## begin DATA SUPPLIED

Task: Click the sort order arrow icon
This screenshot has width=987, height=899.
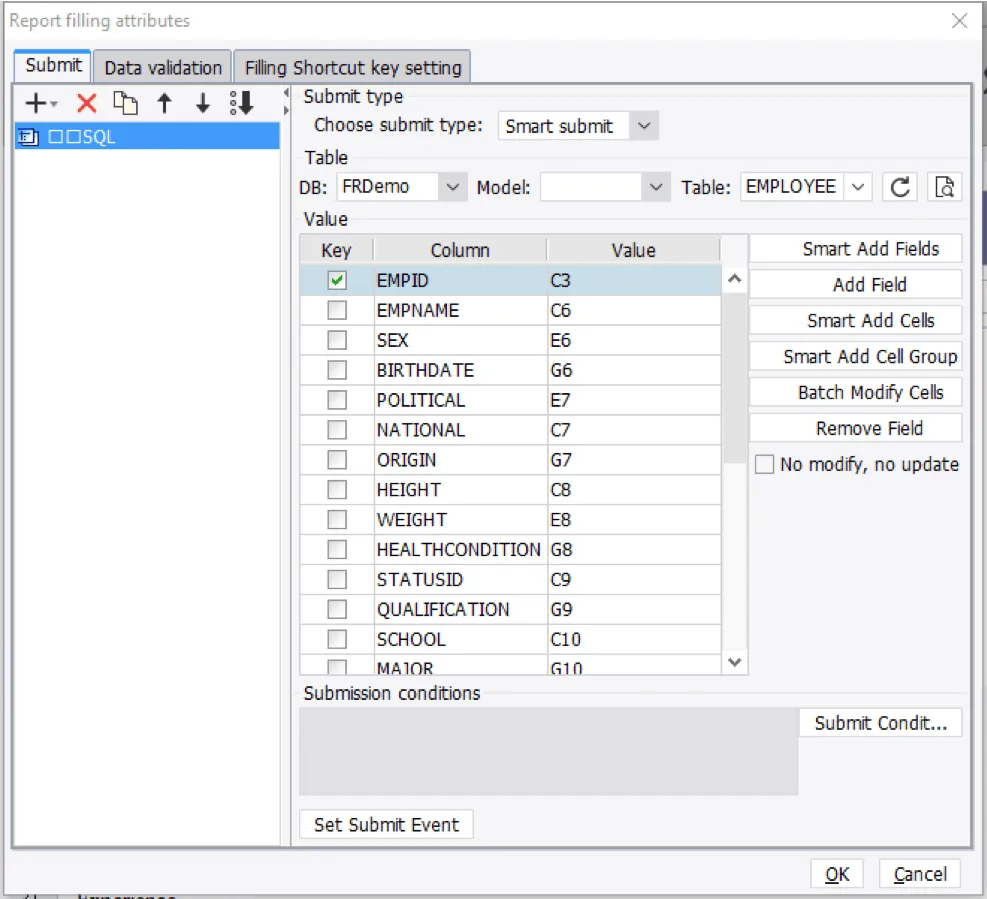Action: [242, 103]
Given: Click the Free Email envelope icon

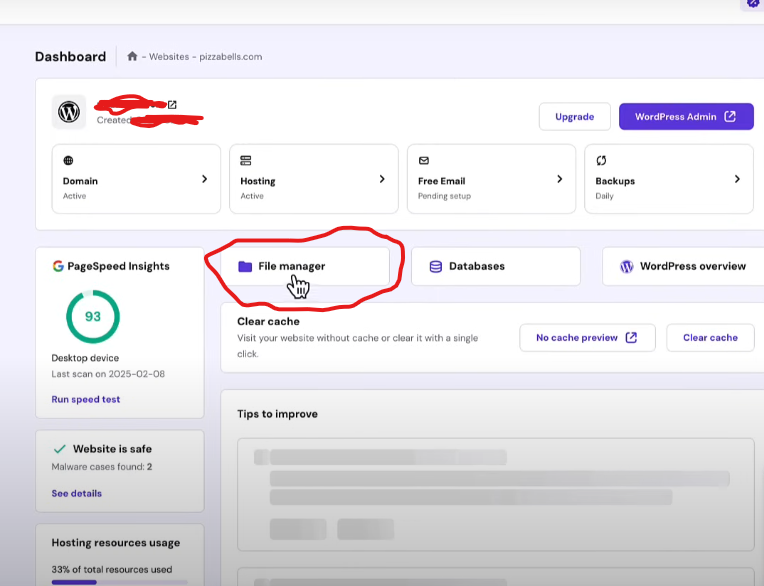Looking at the screenshot, I should tap(424, 160).
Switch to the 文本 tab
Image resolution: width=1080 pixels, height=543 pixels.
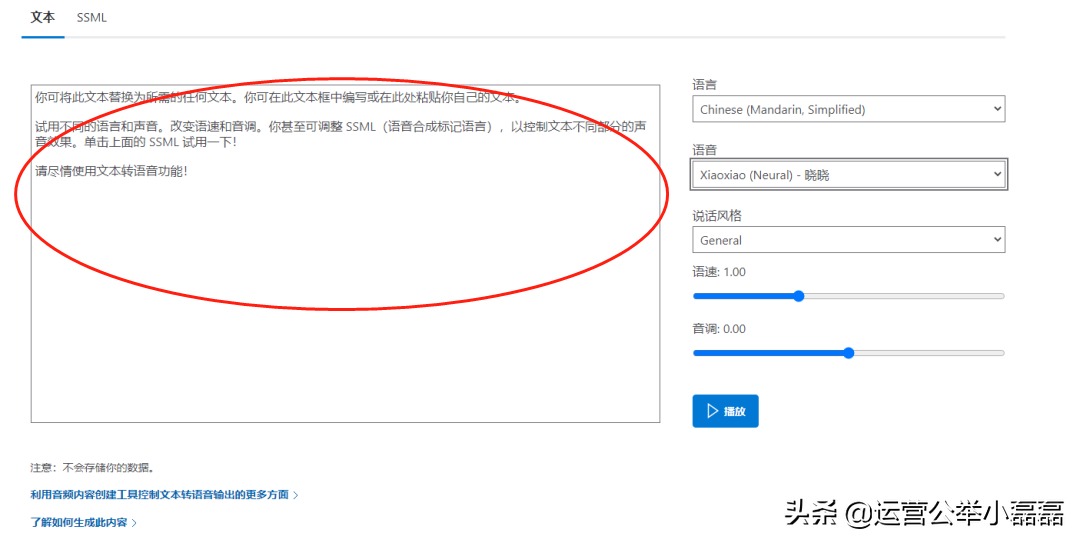point(43,18)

## end DATA SUPPLIED

GOAL OF THE EXERCISE
Could you repeat the listing above word for word, leaving out the pictures?

REPLY TO THE EXERCISE
Task: Click the sort order arrow icon
This screenshot has width=987, height=899.
Action: [242, 103]
Given: Click the Free Email envelope icon

Looking at the screenshot, I should tap(424, 160).
Switch to the 文本 tab
Image resolution: width=1080 pixels, height=543 pixels.
point(43,18)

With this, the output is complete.